### Task item
Scan the entries that follow and give only the number of lines containing "agent".

### Data for review
/---

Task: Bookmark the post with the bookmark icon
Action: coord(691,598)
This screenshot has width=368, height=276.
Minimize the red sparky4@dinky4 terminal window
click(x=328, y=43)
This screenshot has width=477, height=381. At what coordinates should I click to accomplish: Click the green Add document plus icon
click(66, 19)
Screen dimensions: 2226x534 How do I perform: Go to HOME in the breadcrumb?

\---
/---

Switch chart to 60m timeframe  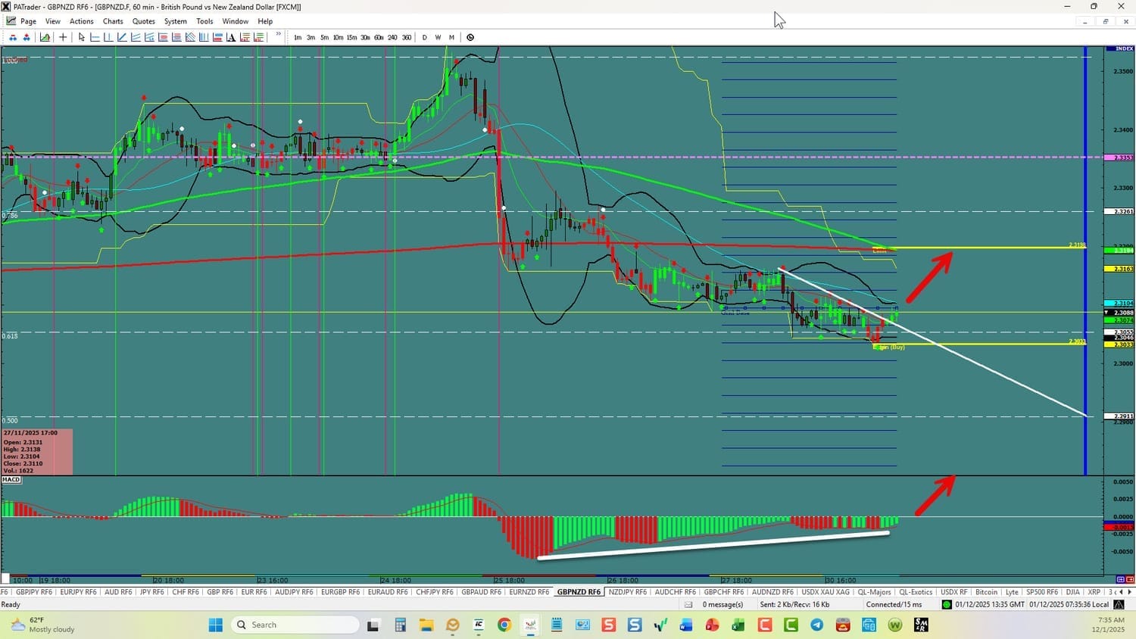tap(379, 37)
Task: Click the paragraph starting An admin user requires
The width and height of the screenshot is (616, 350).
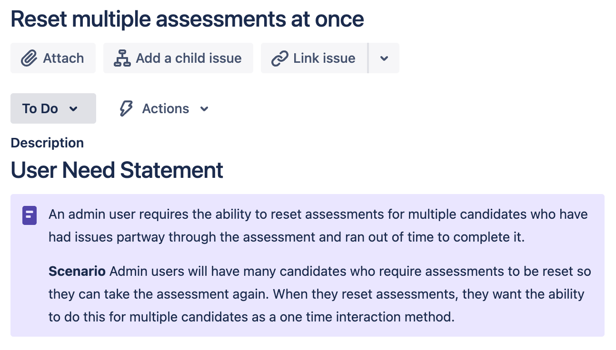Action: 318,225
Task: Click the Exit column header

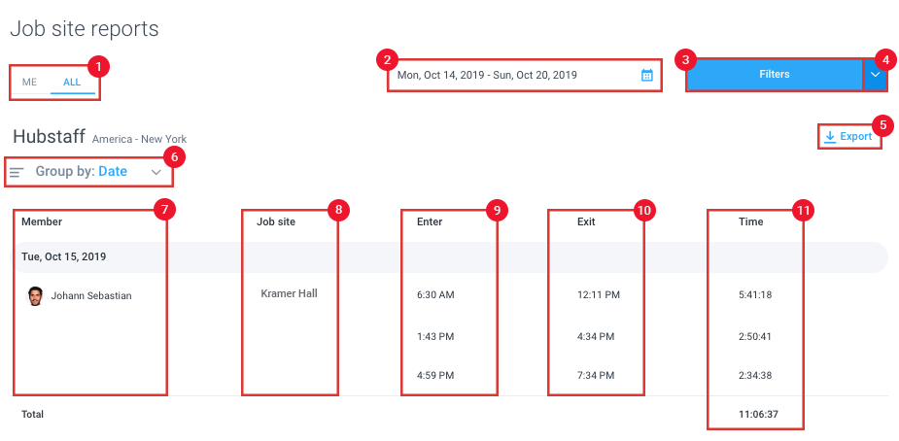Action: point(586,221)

\---
/---

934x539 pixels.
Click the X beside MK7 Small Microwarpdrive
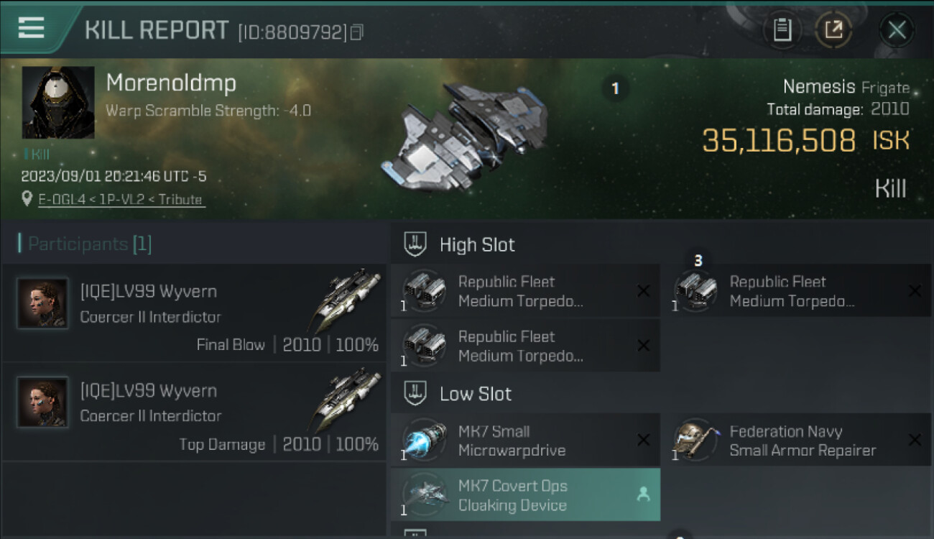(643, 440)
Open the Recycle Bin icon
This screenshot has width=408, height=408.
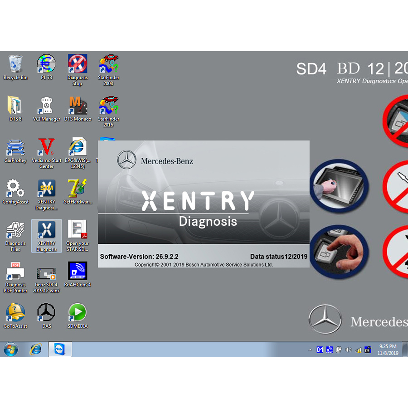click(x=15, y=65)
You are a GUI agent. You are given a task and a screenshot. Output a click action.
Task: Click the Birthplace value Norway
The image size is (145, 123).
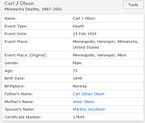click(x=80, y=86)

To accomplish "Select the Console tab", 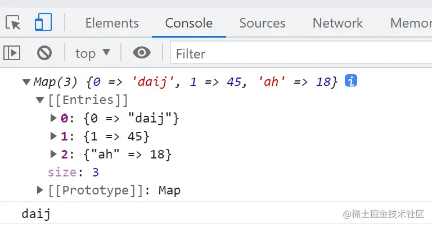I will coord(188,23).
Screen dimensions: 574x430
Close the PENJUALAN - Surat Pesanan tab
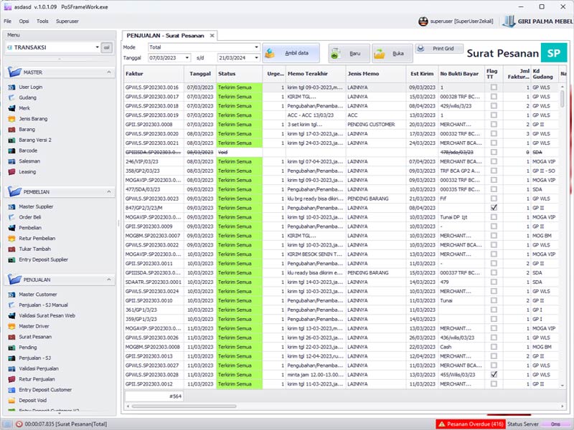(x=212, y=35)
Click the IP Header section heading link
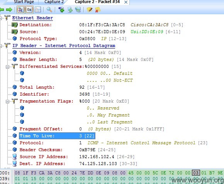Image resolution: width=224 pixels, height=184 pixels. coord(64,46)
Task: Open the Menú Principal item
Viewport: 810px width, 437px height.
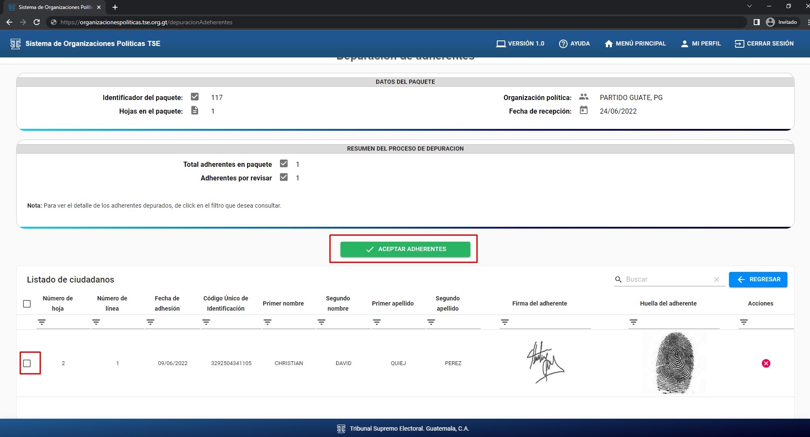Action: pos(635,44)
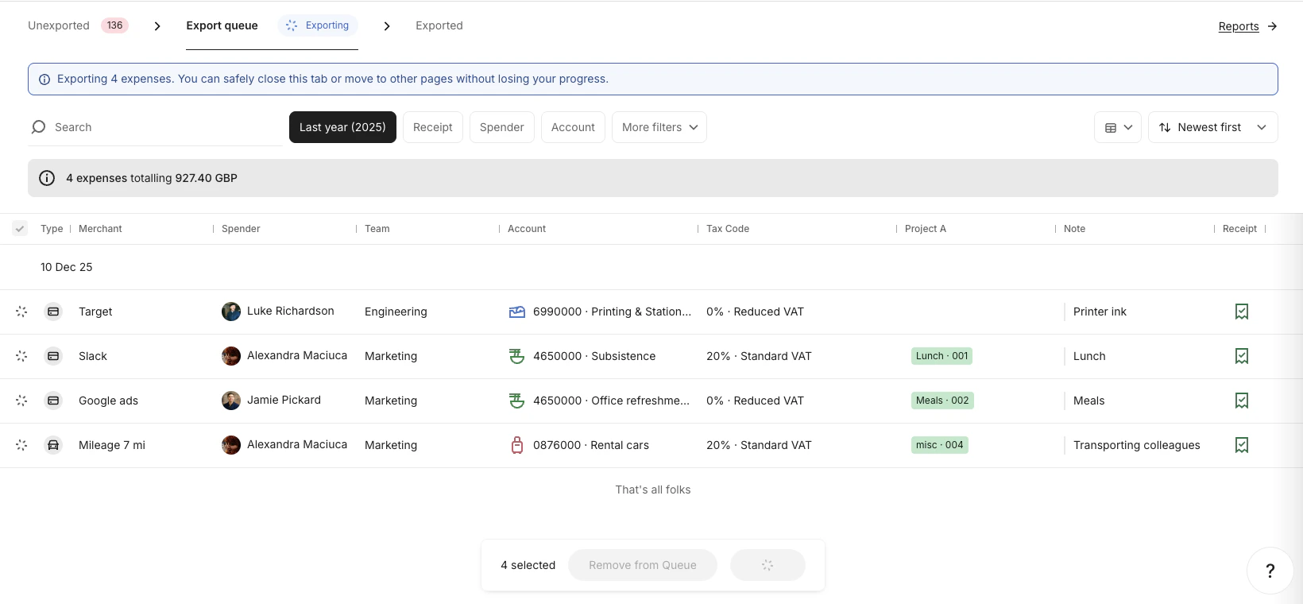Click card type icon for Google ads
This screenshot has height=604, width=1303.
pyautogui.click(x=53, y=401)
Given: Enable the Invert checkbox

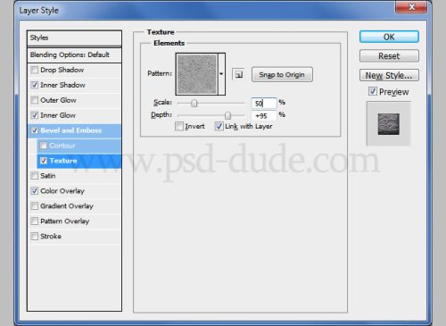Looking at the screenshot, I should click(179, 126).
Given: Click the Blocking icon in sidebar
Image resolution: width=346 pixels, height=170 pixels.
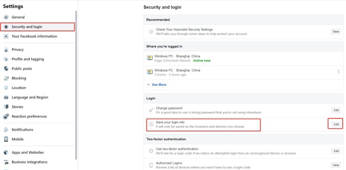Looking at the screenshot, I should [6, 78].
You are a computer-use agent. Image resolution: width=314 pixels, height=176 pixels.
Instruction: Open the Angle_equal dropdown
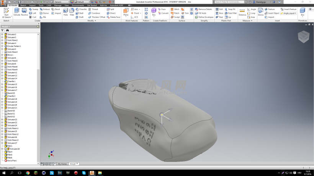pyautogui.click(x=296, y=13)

\---

### Exercise answer
2